ACIMS: Analog CIM Simulator for DNN Resilience
Round 1
Reviewer 1 Report
This paper describes a method for retraining a simple MLP neural network to account for the error introduced by computing using an ACIM device. This is achieved by implementing a model of the fault-profile of the ACIM device, and training with this process in the loop. The presented results seem to indicate that this produces an improvement in accuracy, at least in the case where the ACIM fault profile matches the model closely.
The ideas in the paper are interesting, but the presentation needs quite a lot of work still. English is rough in many places, too many issues to sensibly list here. Recommend professional proof-reading. The language issues prevented me from being fully clear about some of the ideas presented, and therefore its hard to fully judge the soundness of the approach.
It's mentioned that the ACIM fault injection can be static, deterministic or probabalistic in some way, but this topic needs to be expanded further. What's the exact nature of the fault injection used in the examples?

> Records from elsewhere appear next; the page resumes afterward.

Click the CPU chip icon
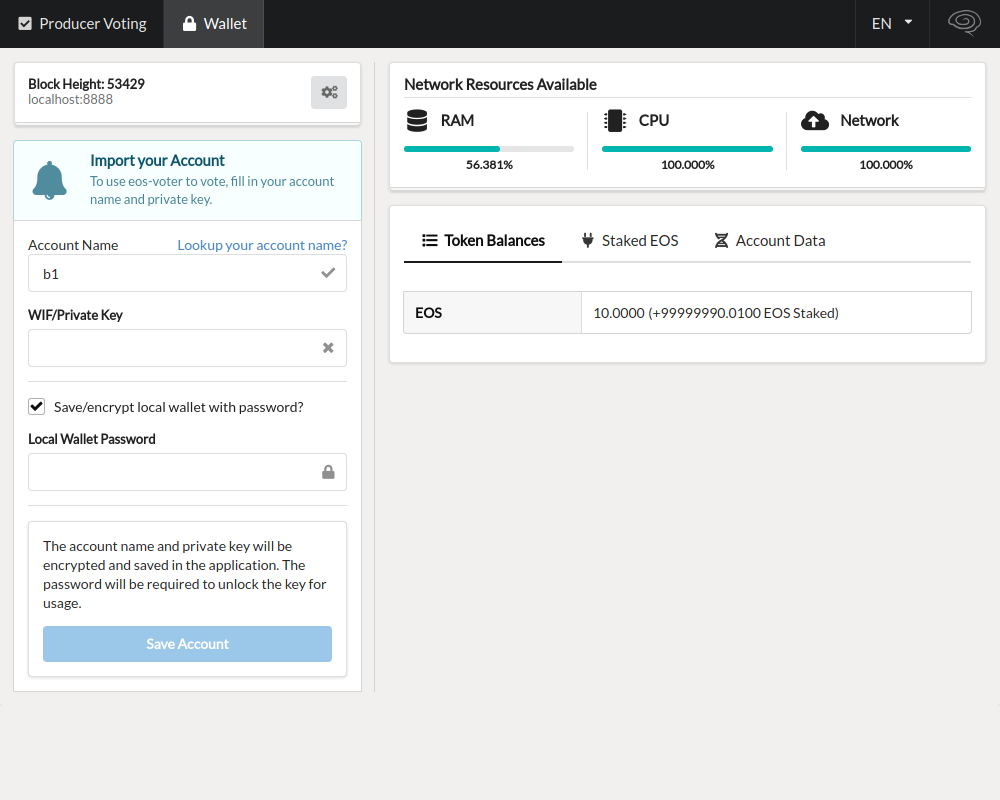 click(615, 121)
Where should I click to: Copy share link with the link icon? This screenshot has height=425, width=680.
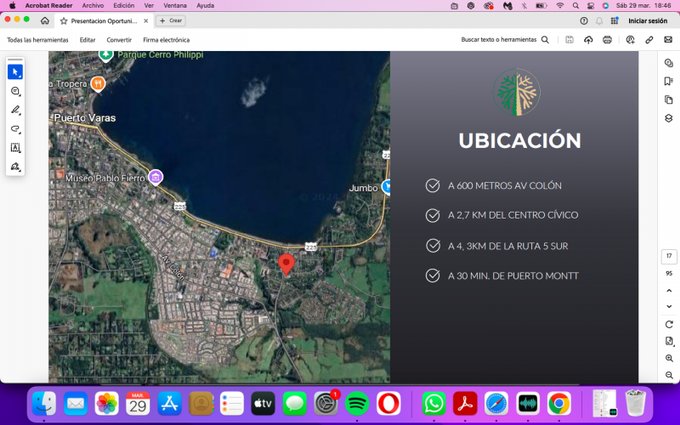tap(649, 40)
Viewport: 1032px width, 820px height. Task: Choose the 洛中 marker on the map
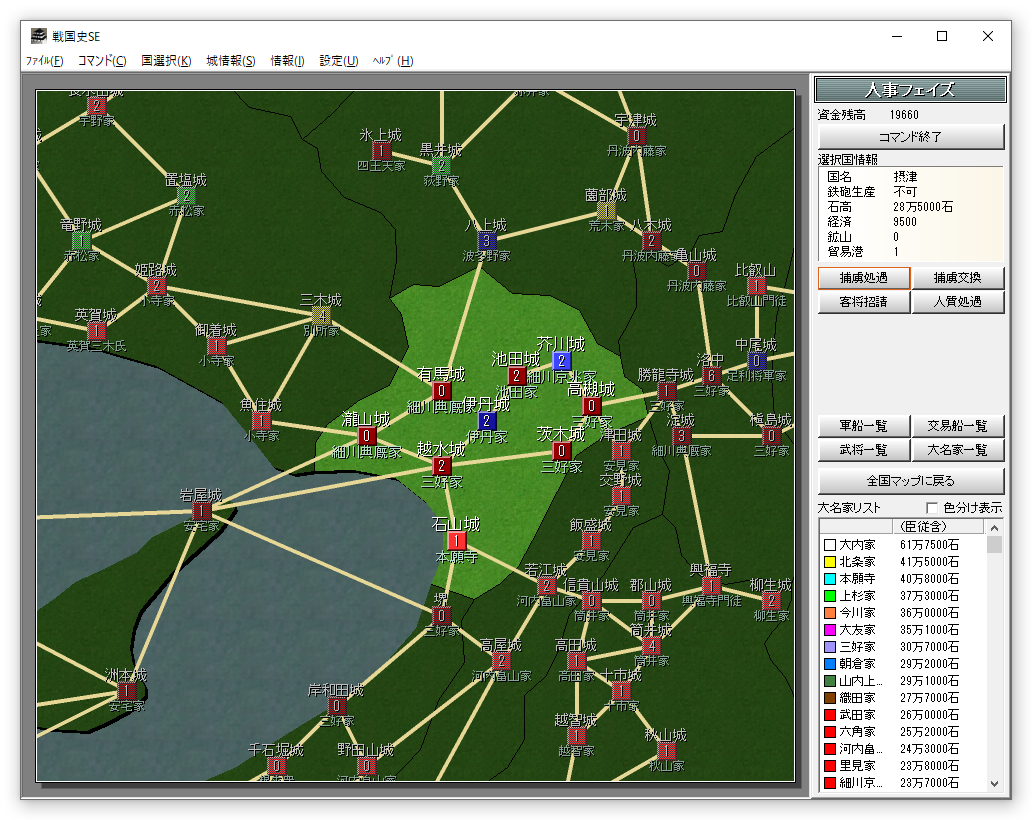point(711,376)

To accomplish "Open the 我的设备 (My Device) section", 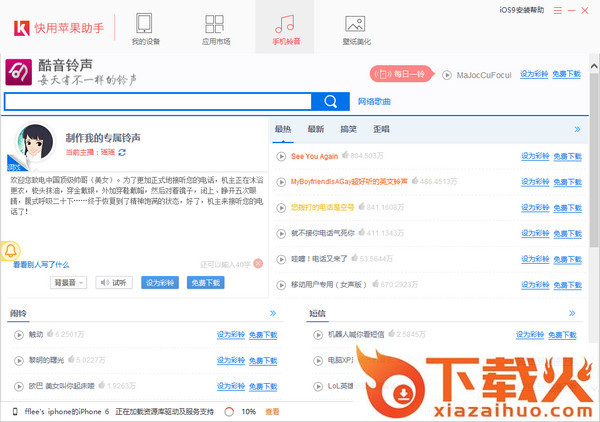I will [144, 27].
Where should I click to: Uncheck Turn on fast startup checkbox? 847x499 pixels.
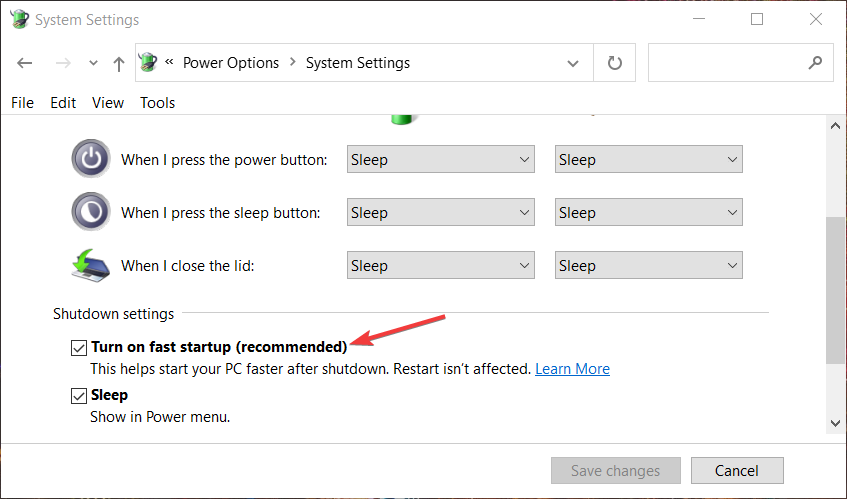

Is real ACIM hardware used to test the models after the fault-aware-training? This wasn't totally clear to me from the text.
Does the nature of the ACIM faults vary widely between individual hardware devices? Or is it mainly dependent on the design? This seems crucial to determine whether this approach is practically applicable.
Some types of neural network are much more sensitive to fault injection than others. Could the authors envision their method extending to e.g. RNNs?
Author Response
Dear reviewer,
Thank you very much for such useful commendation for improvement.
Thank you for your affirmation of this manuscript‘s idea.
According to your advice, we have made some improvements.
Point 1:It's mentioned that the ACIM fault injection can be static, deterministic or probabalistic in some way, but this topic needs to be expanded further. What's the exact nature of the fault injection used in the examples?
Response 1: We add the subsection 3.4 to describe how we generate an ACIM fault in simulator. And we also give a verification for it.
Point 2: Is real ACIM hardware used to test the models after the fault-aware-training? This wasn't totally clear to me from the text.
Response 2: We are keeping continuous communication with our cooperator who designs the hardware of Sandwich-Ram. The real hardware testing still needs more debugging and testing job between algorithm and hardware. Our work, ACIMS framework is a kind of DNN training procedure. The procedure won't be changed when it is transformed to a hardware environment. So, it is also effectively on hardware theoretically. We add more detailed elaboration in our conclude section.
Point 3: Is real ACIM hardware used to test the models after the fault-aware-training? This wasn't totally clear to me from the text.
Response 3: Yes, the nature of ACIM faults vary widely between individual hardware devices. We redescribed this feature in subsection 3.4. We are not going to retrain an individual chip then looking forward all chip's error can be solved. In fact, we solve each chip's error based on its own individual fault. After targeted retraining, one common DNN model's parameters will be adjusted differently based on different hardware devices.
Point 4: Some types of neural network are much more sensitive to fault injection than others. Could the authors envision their method extending to e.g. RNNs?
Response 4: As to RNN structure, we inquired our cooperator. They design the hardware for DNN at present. But this is an interesting research direction. And exploring on a software platform can be easier. We will do these research in the future.
Reviewer 2 Report
This paper presents Analog Computing In Memory (ACIM) simulator which is a hot topic these days. I think any contribution in CIM is beneficial in society. The major contribution of this paper is that it combines analog simulator and CIM simulator in one platform. Also, users can inject faults and check its impact. Therefore, users can estimate DNN accuracy where the architecture will be used for specific dataset such as MNIST in advance.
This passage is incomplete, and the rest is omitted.